「あの大会は小学1~6年まで学年別にトーナメントを行うのですが、各学年の定員が32名しかありません(※参加人数192名。各学年1、2位になると、合計12人でのグランドチャンピオントーナメントに進む形式だった)。申し込みが多く抽選だったので、3年生の部の準決勝で藤井―伊藤戦が実現したのは偶然なんです。いや、運命ですかね(笑)
負けて藤井さんが大泣きして困ったんですよ。というのも、3位まで賞状があるので、3位決定戦をしなければならなくて。なので泣いている藤井さんに『どうする、指す、それともやめる?』と聞いたら泣きながら『指す』って言って。相手が伊藤くんじゃ負けてもしょうがないよとは思っていたんです。ええ、私も伊藤くんの強さは知っていましたから。
私は全体を見なければいけないのですが、藤井さんがどんな将棋を指すのかと思い見ていたら、ショックを受けたんです。どんな戦型かは忘れたものの、とてもきれいな駒組みをしていました。とても小学3年が指せる布陣ではない。ああ、こんな将棋が指せるのならば、負けたら泣くなと思いました。

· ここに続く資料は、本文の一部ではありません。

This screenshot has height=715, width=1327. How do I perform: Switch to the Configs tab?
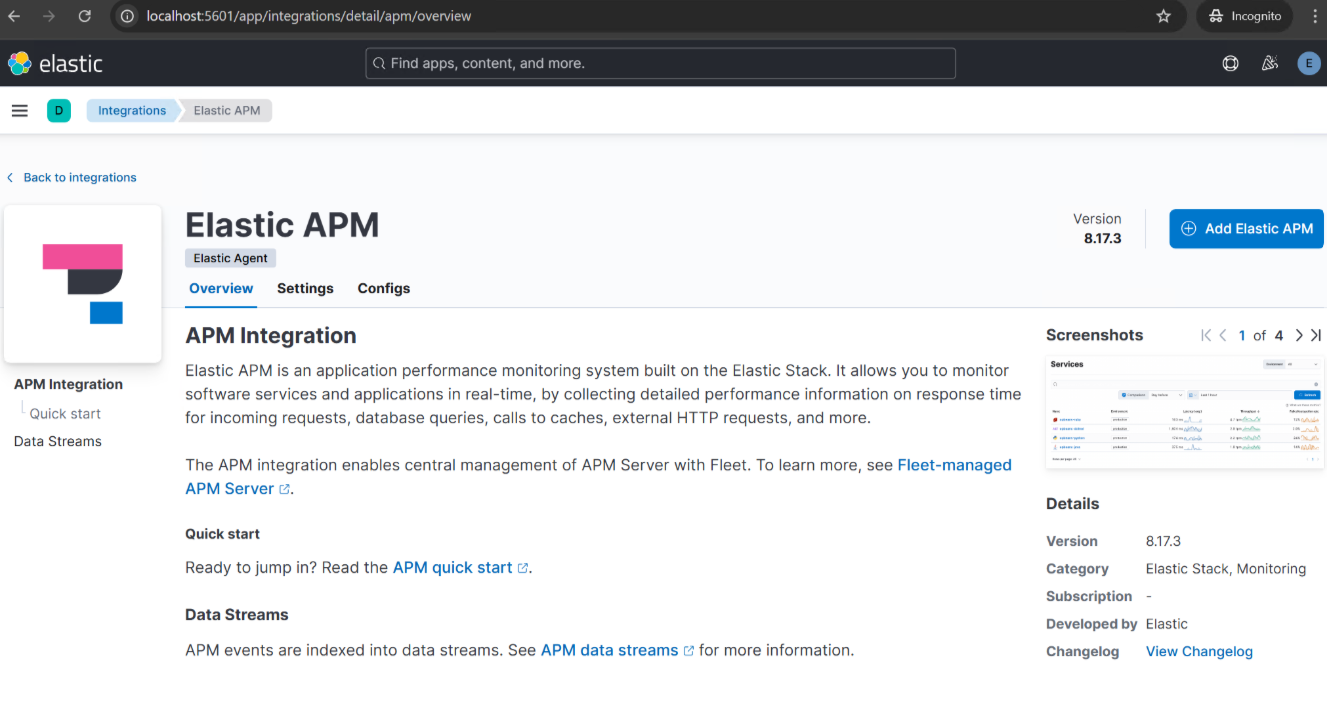click(x=384, y=288)
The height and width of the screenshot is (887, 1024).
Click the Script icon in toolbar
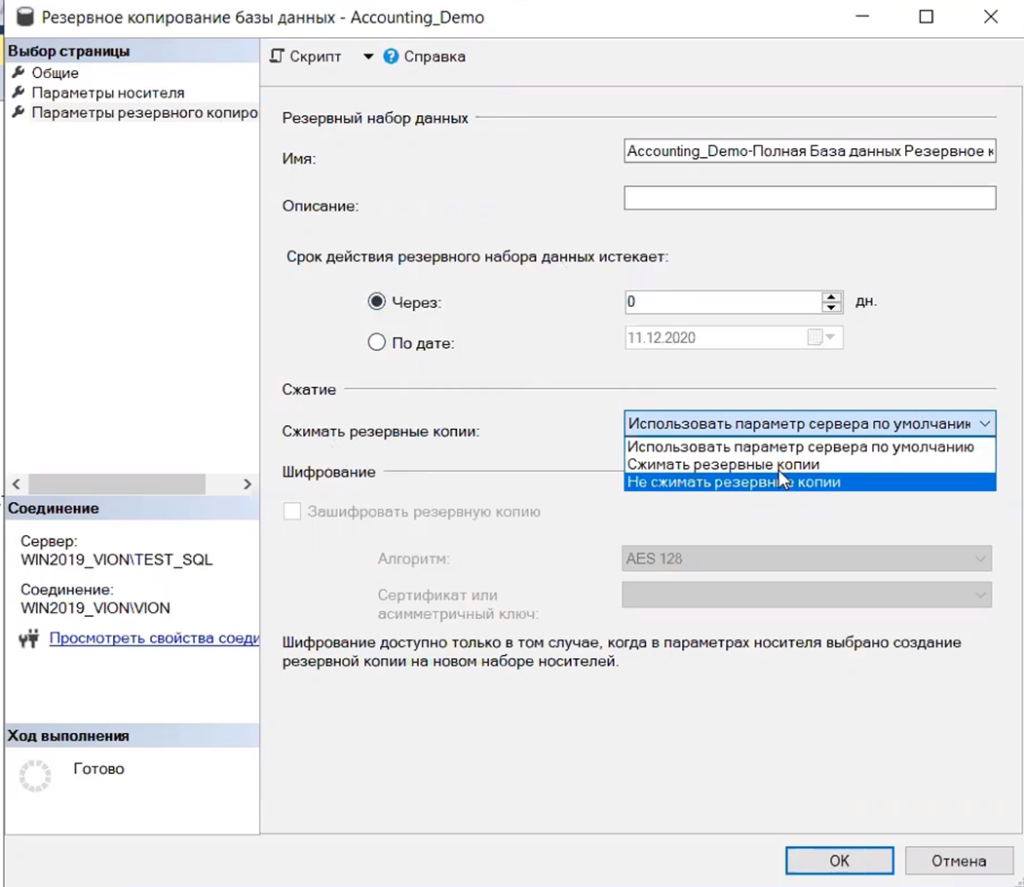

でも竜王戦第3局すごかったですよね、匠くんの読みがです。藤井さんが金取りを無視して飛車を成り込んだ手に、伊藤さんも『飛車を成られて負けだと思いました』と言うなんて、読み筋と波長が合っているんですよ。あれには驚きました。たっくん、いや伊藤君は強くなりますよ」
何度倒れても起き上がり、王者に戦いを挑む
昨年12月、棋王戦でも伊藤が挑戦者となり、五番勝負は今年2月4日に開幕した。
第1局は伊藤が後手番となり、藤井得意の角換わり腰掛け銀を受けて立ち、見事な研究と絶妙の入玉術で持将棋引き分けに持ち込んだ。440局以上の公式戦で藤井が持将棋になったのは初めてだ。「伊藤七段の手のひらの上の将棋」と藤井がコメントしたほど、伊藤が盤面をコントロールしていた。
しかし、その後は藤井の独壇場だった。第4局では伊藤の角換わりを拒否して力戦に持ち込み完勝。竜王戦4連勝棋王戦3連勝と、いずれもストレートで防衛した。
各棋戦でA級棋士をなで斬りしている伊藤が、一発も入れることができないとは……と、この結果は棋士の間でも衝撃だった。伊藤の評価はトップ棋士でも高かったからだ。渡辺明九段の観戦記をとったときに聞くと、渡辺も「1つも入らないとはねぇ」と首をかしげた。
1つ勝てば流れが変わるとか、伊藤は相手の得意を外さない真っ向勝負だから厳しいとか、様々な意見を聞いた。その昔、羽生にタイトル戦で負けた棋士が調子を崩すことが多かったように、伊藤もしばらくは立ち直れないのではという意見もあった。
それでも伊藤は崩れなかった。順位戦C級1組で昇級枠を勝ち取り、叡王戦でも挑戦権を得た。何度倒れても起き上がり、藤井と対峙するためのリングに上がってきたのだ。